У Гали был бог. Почему бы нет, раз у других он был? Галин – внимательный, слышащий. Он знал, что Галя есть. Вел с ней долгие разговоры, вступал в дискуссии, даже спорил иногда и всегда вежливо ждал, когда Галя наберется духа и скажет свое словечко или два.
Бог снился Гале. А почему бы и нет? Горячих шаров она не видела, но у нее было свое представление о боге.
Видела Галя, как будто лежит она на лебяжьей перине. Парит на легком пуху молодых лебедей. Видела, как крылья у нее вырастали – широкие, белые, чистые. На таких крыльях ничего не стоило подняться выше резеды, выше ястребов, выше соколов…
Всю жизнь она спала на ватном матрасе, но однажды кто-то при ней произнес – «лебяжья перина». А она услышала – слух у Гали был острый. Эти слова вошли в ее уши волшебным звукосочетанием – невесомыми буквами, парящими слогами. «Лебяжья перина», – повторяла Галя про себя, язык мягким пером касался неба, приходила чистая легкость. Галя представляла себе лебедей – как могла. С шеями гнутыми, как крючок на туалетной двери, длинными, как ручка половника.
Какая-то странность случилась в жизни женщины, едва она родилась. Ее глаза были повреждены еще в чреве матери. Она появилась на свет с белесой пленкой, затянувшей зрачок одного глаза.
Так вот о странности.
Выйдя на свет, Галя встретилась взглядом с акушеркой. Потом Галю положили на грудь матери, и Галя с тех пор помнит то чувство – будто лежишь на лебяжьей перине. Однодневные младенцы ничего не помнят, но Галя помнила. Дальше она встретилась с матерью взглядом. И вот странность – мать не увидела ее…

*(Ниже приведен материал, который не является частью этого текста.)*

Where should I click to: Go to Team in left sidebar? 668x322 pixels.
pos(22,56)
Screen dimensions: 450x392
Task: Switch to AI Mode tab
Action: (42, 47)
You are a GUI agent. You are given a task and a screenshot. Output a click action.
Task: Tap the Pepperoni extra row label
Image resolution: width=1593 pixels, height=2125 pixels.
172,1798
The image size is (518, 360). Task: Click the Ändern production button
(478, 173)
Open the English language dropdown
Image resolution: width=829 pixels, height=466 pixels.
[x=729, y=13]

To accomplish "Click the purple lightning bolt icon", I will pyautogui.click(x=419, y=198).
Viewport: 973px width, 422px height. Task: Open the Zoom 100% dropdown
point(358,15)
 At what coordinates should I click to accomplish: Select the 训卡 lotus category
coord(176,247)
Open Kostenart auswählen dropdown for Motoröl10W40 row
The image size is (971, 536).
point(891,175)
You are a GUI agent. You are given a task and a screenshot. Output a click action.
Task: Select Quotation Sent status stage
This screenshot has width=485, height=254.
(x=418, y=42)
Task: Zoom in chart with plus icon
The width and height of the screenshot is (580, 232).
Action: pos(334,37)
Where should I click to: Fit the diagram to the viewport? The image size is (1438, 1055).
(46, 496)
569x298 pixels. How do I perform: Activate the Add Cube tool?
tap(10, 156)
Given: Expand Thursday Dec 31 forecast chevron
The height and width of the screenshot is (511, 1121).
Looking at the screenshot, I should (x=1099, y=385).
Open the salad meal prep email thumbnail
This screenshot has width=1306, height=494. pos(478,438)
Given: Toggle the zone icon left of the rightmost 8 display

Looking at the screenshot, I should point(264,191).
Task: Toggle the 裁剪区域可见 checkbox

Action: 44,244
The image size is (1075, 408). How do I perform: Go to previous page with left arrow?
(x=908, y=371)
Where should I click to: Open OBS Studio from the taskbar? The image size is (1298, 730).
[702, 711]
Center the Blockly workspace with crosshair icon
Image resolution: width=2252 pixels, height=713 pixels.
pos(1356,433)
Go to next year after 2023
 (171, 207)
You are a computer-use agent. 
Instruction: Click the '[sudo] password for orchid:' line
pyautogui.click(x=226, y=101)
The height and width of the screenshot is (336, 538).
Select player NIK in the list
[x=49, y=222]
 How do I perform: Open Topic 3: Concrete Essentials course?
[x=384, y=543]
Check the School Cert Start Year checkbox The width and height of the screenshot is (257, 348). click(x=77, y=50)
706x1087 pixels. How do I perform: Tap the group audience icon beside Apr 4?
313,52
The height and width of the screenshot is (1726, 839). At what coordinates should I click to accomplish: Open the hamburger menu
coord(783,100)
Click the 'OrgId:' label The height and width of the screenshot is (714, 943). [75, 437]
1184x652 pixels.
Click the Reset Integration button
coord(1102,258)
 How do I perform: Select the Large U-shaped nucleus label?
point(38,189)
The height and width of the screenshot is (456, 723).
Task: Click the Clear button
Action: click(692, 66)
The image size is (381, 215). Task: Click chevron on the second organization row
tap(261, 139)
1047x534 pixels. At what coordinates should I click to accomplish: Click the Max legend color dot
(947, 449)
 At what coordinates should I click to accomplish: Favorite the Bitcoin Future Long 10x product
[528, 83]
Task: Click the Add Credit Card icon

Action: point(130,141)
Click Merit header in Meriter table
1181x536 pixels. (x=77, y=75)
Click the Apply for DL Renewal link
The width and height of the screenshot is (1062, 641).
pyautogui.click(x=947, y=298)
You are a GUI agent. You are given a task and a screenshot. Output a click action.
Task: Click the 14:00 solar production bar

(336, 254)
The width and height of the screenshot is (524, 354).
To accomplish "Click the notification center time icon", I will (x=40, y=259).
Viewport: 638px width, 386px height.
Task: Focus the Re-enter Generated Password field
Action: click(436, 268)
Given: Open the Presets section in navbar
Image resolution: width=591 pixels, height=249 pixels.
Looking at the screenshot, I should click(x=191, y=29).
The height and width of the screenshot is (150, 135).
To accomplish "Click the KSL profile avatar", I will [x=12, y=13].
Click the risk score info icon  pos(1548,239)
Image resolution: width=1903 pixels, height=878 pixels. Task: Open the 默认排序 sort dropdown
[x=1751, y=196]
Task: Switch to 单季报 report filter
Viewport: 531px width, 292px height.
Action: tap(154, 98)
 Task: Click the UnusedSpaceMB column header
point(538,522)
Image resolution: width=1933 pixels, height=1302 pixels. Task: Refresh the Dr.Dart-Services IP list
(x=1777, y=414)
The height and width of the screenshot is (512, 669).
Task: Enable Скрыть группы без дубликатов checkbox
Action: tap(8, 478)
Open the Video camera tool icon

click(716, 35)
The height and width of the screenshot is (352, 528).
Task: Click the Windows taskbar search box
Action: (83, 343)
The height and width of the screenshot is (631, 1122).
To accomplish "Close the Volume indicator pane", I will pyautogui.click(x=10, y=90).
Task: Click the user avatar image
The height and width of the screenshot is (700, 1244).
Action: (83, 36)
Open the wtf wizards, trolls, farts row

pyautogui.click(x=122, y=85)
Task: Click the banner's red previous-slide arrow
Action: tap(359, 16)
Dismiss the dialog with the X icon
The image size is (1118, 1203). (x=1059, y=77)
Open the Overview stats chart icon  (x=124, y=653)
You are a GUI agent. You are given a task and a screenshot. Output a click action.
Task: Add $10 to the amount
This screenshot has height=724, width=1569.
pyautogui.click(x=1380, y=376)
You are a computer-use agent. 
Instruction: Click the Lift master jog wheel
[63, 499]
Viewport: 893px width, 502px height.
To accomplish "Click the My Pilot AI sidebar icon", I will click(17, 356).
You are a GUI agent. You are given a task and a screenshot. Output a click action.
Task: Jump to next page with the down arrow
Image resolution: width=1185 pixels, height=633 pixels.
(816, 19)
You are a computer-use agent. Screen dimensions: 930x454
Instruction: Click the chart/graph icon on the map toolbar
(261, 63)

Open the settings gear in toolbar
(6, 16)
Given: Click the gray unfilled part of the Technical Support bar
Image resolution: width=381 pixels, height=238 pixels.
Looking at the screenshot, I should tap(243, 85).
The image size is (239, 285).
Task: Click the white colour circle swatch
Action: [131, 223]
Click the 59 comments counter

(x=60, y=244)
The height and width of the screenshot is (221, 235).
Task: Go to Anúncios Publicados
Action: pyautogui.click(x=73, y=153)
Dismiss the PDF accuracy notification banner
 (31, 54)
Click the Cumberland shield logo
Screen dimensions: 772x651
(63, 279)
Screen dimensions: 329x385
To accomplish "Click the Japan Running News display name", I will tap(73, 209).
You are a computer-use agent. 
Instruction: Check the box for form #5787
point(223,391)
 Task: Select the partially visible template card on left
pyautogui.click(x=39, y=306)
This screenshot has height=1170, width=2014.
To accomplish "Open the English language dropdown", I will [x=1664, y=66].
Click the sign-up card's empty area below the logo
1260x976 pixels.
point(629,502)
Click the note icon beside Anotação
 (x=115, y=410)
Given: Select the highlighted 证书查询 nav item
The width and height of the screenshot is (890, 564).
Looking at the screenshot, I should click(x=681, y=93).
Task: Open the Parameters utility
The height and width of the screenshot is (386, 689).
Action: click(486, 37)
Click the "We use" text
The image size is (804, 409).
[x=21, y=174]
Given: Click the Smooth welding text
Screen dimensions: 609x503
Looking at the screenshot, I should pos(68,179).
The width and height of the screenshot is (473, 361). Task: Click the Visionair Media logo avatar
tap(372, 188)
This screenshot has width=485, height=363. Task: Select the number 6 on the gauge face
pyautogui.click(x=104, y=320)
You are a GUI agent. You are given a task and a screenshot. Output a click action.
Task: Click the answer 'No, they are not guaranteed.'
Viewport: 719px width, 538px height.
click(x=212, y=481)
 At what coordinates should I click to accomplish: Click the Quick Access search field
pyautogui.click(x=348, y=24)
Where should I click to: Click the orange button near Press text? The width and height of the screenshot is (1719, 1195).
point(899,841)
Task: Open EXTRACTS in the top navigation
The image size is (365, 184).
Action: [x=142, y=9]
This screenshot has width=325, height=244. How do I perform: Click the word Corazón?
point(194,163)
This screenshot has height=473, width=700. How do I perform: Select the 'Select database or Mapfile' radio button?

С самого рождения Галю окружали зрячие – в роддоме и в детском доме. Но вот странность – они не замечали ее. Слепая Галя всех замечала, а ее – нет. Слепая – замечала. А зрячие – нет. Разве это не странно?
Положим, мать… Не заметила, будто Галя, едва выйдя из нее, превратилась в невидимку. Мать не взяла ее на руки, будто Галя была пустотой, будто Галю-невидимку нельзя было пощупать… Как будто кроме этой пленки на глазу больше ничего и не было. Да, странная штука… Путаница какая-то…
Вечер с той стороны хотел выдавить тряпье из отверстия. Не вышло. Молчалось. Хорошо так молчалось. Кажется, в дневной перепалке вышел весь запас слов, с которым человек пробуждается утром. Иной раз проснешься, и хочется говорить, говорить. А бывают дни, когда просыпаешься с тяжелым языком, еле им ворочаешь, слово сказать лень, и в этот день произносишь слов в сто раз меньше, чем вчера.
Бабушка рассказывала Люде – сон приходит, принося с собой молоточек и наковаленку. Ударяет молоточком и от наковальни отскакивает слово, за ним – другое, за другим – третье. Слова выходят разные – круглые, острые, плоские. И вот эти слова – ночью выкованные, оформленные, затвердевшие – мы произносим, проснувшись. Острым словом кого-то уколем, круглым – задобрим, плоским – сплющим смысл сказанного, наболтаем, набрешем. И сколько раз ударит молоточек ночью по наковаленке, столько и слов мы за день произнесем. На сегодня, казалось, запас слов у всех вышел, но силы еще оставались – не спалось.
– Они вошли в город, когда розовое солнце стояло в зените, – проговорил Уайз как-то вдруг, негромко, спугнул и тьму, и тишину. Он потрогал нижнюю губу – та была на месте. Можно говорить. Его последний сон выковал тысячи слов, и перед тем как прийти новому, Уайз должен был выпустить все их на волю, освободить место для сна, опередив бессонницу.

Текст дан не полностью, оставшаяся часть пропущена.